Les fameux cadeaux de parents

Parce qu’à titre de parents, on va éventuellement tous se faire chier avec les cadeaux de fin d’année, j’ai demandé à mes taupes de nous aiguiller sur les meilleurs choix. Et les pires. Ça peut toujours servir…

En tête du palmarès, «LA BOUTEILLE DE VIN !» est le cadeau le plus courant et le plus apprécié. Parce que quand tu enseignes à 30 enfants pendant 10 mois, cinq jours sur sept, LE VIN se mérite en CAPS LOCK. Point boni à la maman qui a offert à Marc son cadeau le plus original : « Un toaster de Captain America ! « Elle savait que j’aimais les superhéros. Il fait des toasts avec le logo, c’est malade! »

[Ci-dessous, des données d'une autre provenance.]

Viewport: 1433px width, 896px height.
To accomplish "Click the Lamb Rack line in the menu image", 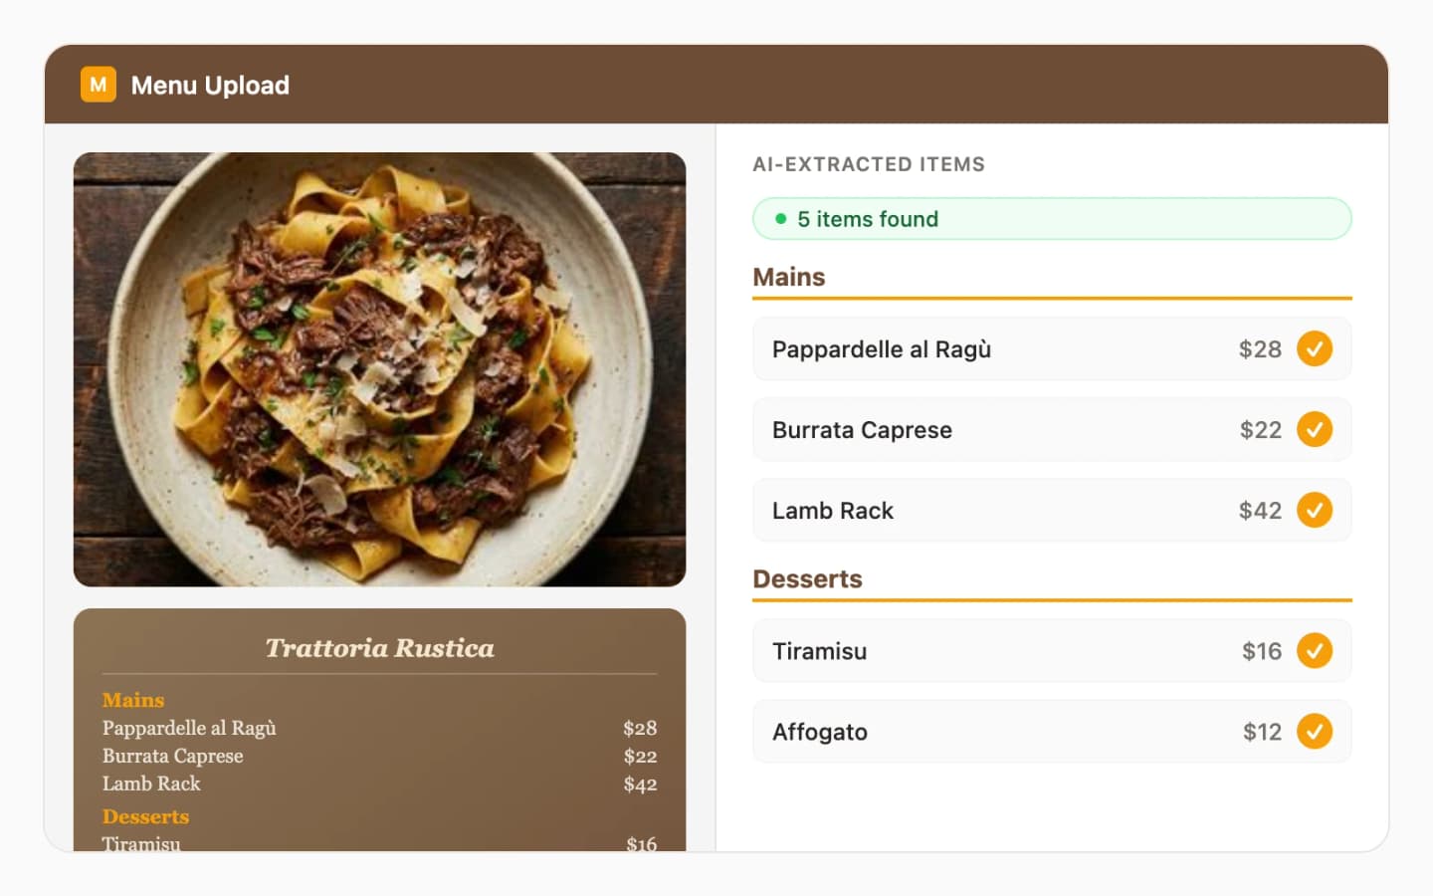I will 151,784.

Dans le rayon des cadeaux les plus bof, Suzie a reçu un ange en plâtre du Dollarama, qu’elle s’est empressée d’oublier dans le métro. Catherine, elle, a déjà reçu des g-strings. Oui oui. Le sous-vêtement, là. «J’ai jamais compris le message – s’il y en avait un. Mais j’ai pas aimé ça. » Mettons que la ligne est mince entre le cadeau original et le cadeau creepy. Et aussi mince soit-il, le g-string fait clairement partie de ceux qui sont wrong.